***** SUPPLIED PASSAGE *****

Tock Core Notes 2021-10-15

Attendees

Amit Levy
Brad Campbell
Gabe Marcano
Hudson Ayers
Jett Rink
Johnathan Van Why
Leon Schuermann
Pat Pannuto
Philip Levis
Vadim Sukhomlinov
Alexandru Radovici

Updates

N/A

Litex CI

Overview

Pat: As I understand basically what's happening here is we have this Litex platform which is running in Verilator which basically is giving you a real piece of hardware that happens to be running in software. So it's simulating actual hardware as if effectively it was a hardware platform and it's kind of interesting middle ground that exists.
Pat: What my undergrads have been very slowly working on is getting a system set up where you can do sort of federated hardware testing. It will run NRF52840 devices attached to Raspberry Pis and the Raspberry Pis will be acting as endpoints that Github could talk to and run all the hardware tests. You can run it on your own hardware and it will respond to the Github CI saying if it did work and if it integrates pretty cleanly.
Pat: That got hung up on things that we can talk about in that time, but the general idea is that it allows for hardware platform owners to keep their hardware platform test infrastructure in-house while allowing our cloud CI access it.
Pat: The Litex is kind of an interesting situation because it is a new hardware platform but in principle it could run anywhere because it's just software, so you could run it in the cloud, you could run it in individual development machines, etc.
Pat: The question is should we be treating it like a hardware platform that is something that is run in a cloud instance owned by Leon, because he owns the Litex platform, or is it something that we should be treating as just another piece of generic software CI that runs in an array of Github runners.
Pat: I think that's sort of the high level that is currently being talked about here.

Thoughts

Pat: My thoughts are that conceptually there's something elegant about treating a hardware platform as a hardware platform whether it's a Verilated one or physical piece of hardware.
Pat: I think that would be nice to validate that this federated hardware infrastructure works nicely.
Pat: On the flip side of it, doing that actually ends up being a bit more work than it would otherwise, because now you need a physical instance of the Litex hardware that in practice would be in a AWS endpoint. Whereas if you didn't do that you could just take advantage of the existing Github runners mechanism that spins up the physical instances of hardware to run on them.
Pat: Which side that line you fall on?
Leon: I think that is a very good summary.
leon: It explains why even I'm technically in favor of doing it in software. But I mean, I'm pretty biased as, it just would mean that I would have to maintain less code and instances and infrastructure in general.
Leon: One interesting detail maybe about the Litex platform that makes it very special is that it's a hardware platform technically which evolves. So there's regular PRs which I do which update the bitstream or pinned revisions of the hardware description language and it's not like, as I understand, OpenTitan where they work towards sort of a defined revision of hardware which is then set in stone. This I think it's just like a rolling release fashion always evolving.
Leon: So we then have this interesting disparity of it being technically a hardware platform but we would also have to make sure that the hardware we're providing for running these tests on, which would be a VM, is always using the exact same revision as the one we're targeting in Tock.

***** GIVEN INFORMATION *****

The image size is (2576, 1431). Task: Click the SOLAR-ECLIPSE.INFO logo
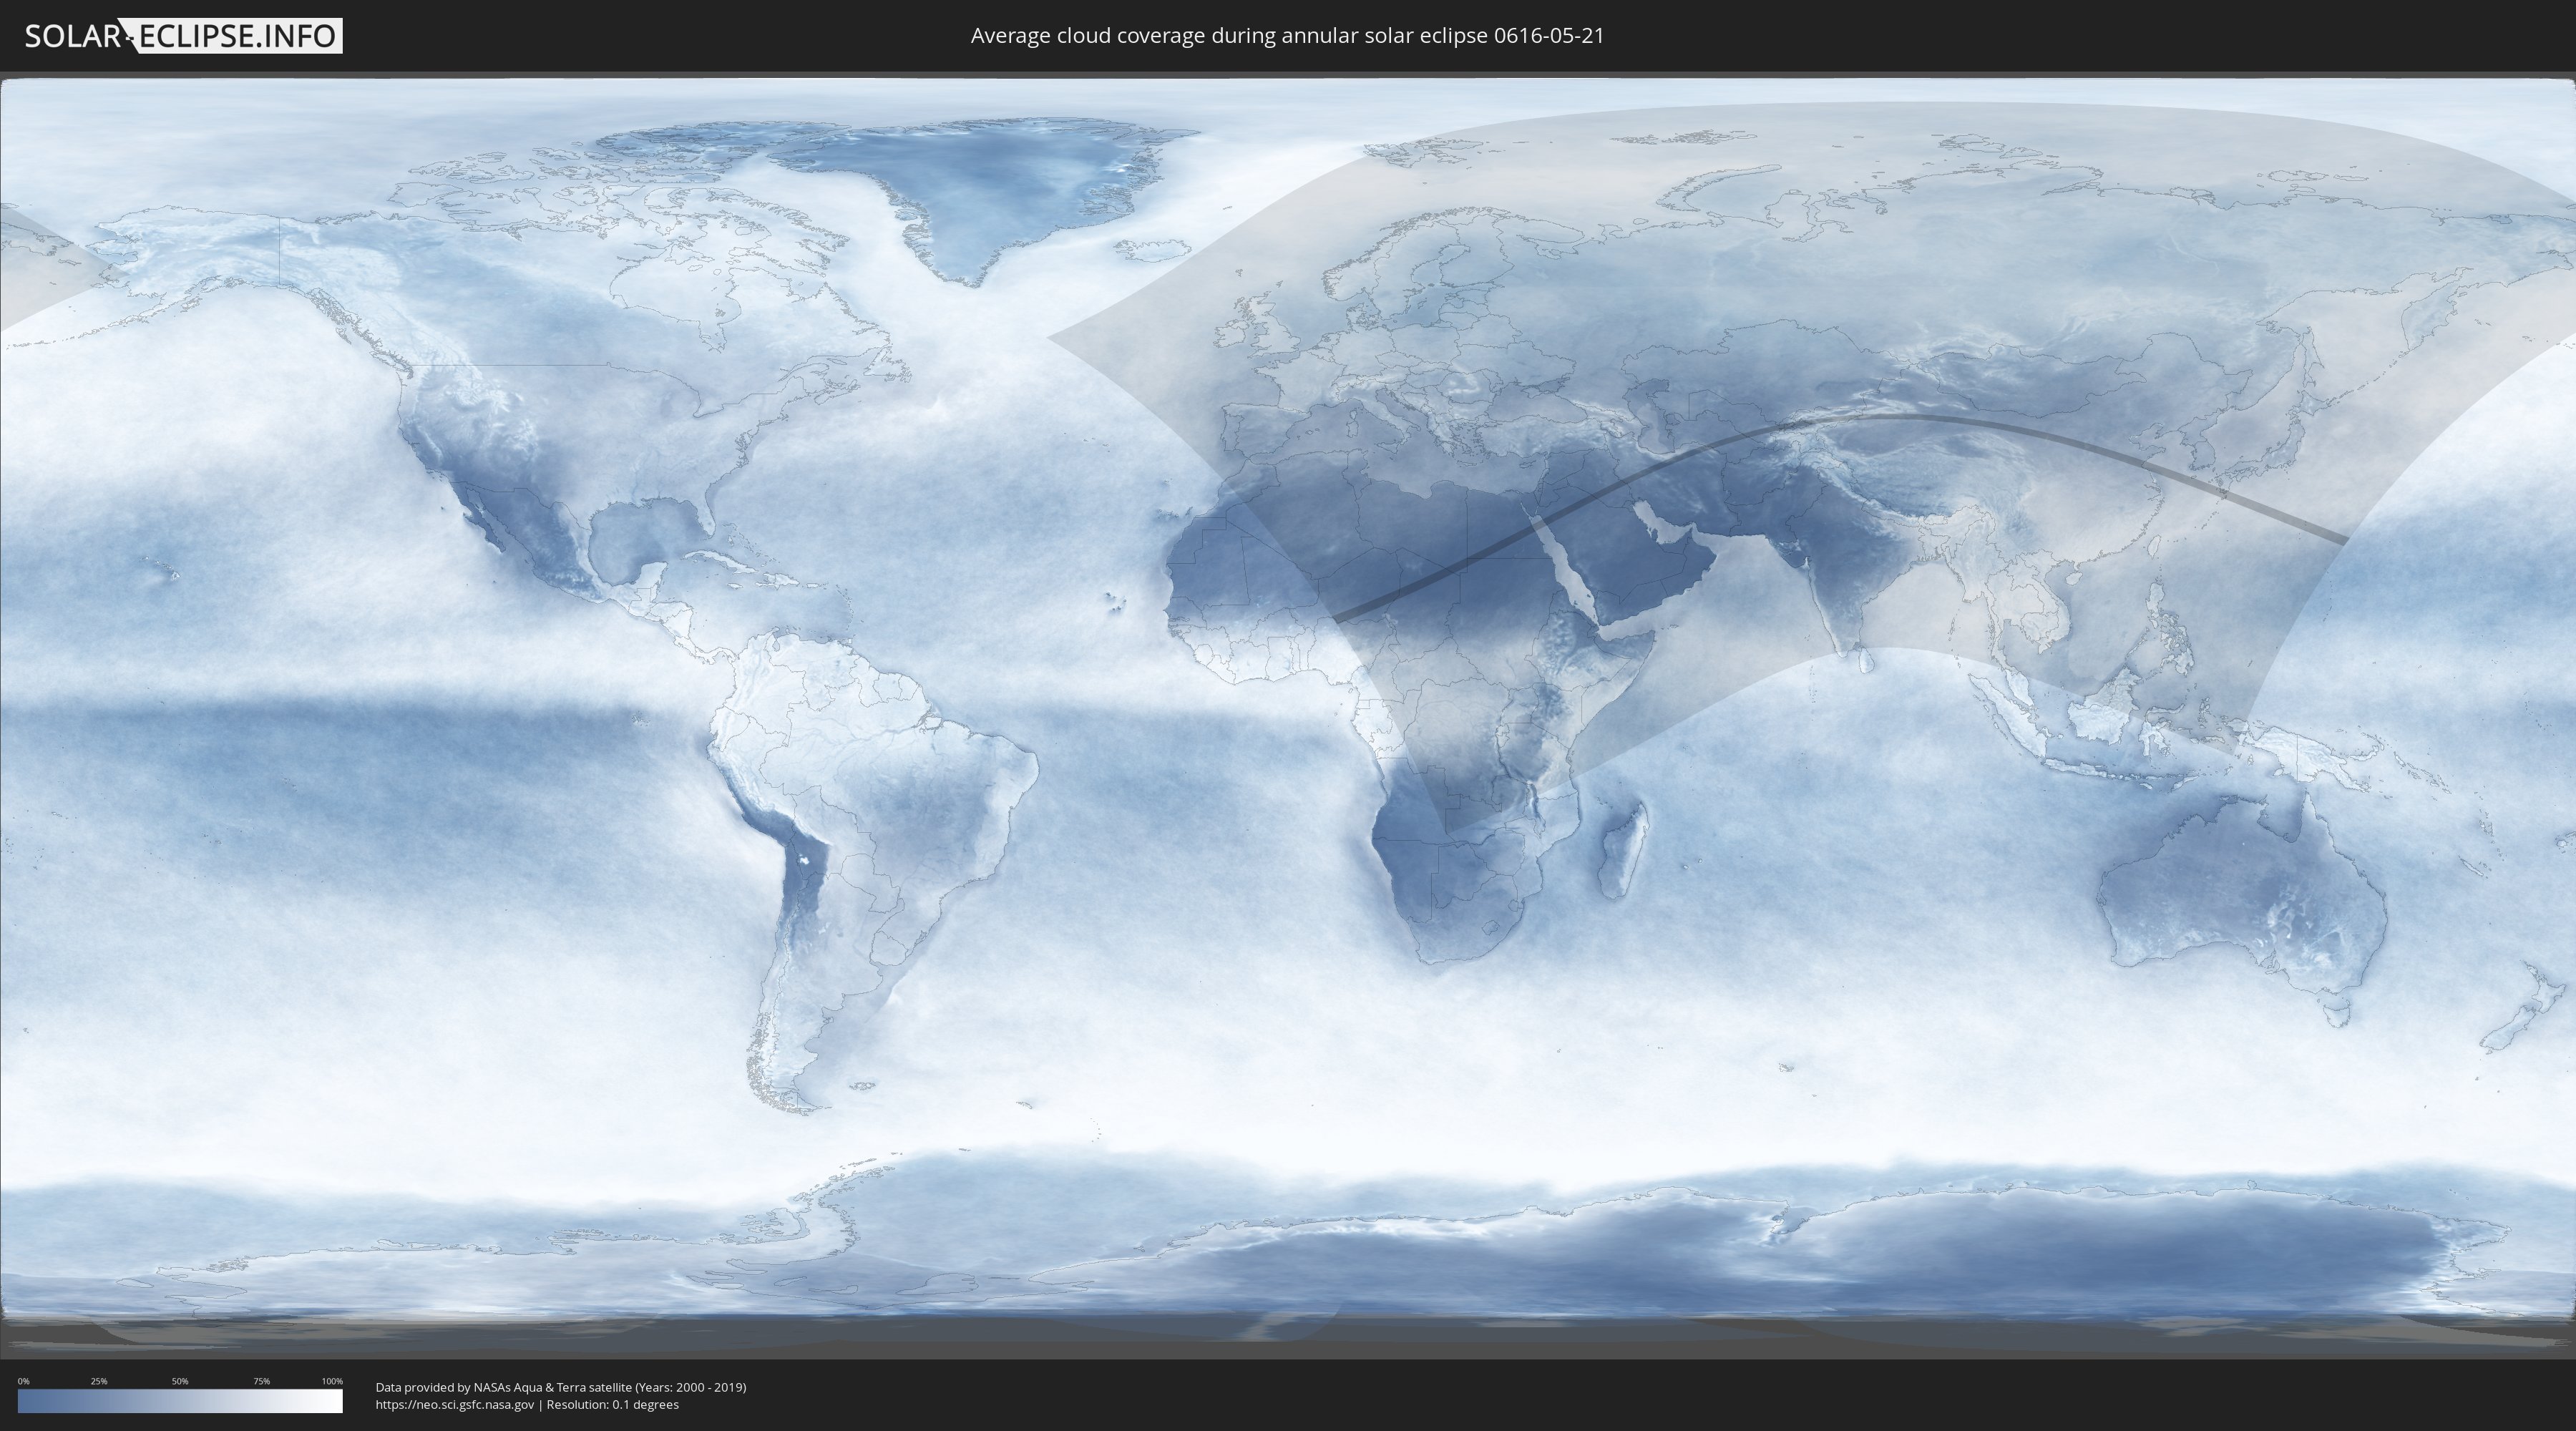(183, 36)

*****

From the Tock Core meeting notes, list every section heading that comes after the names of the attendees.

- Updates
- Litex CI
- Overview
- Thoughts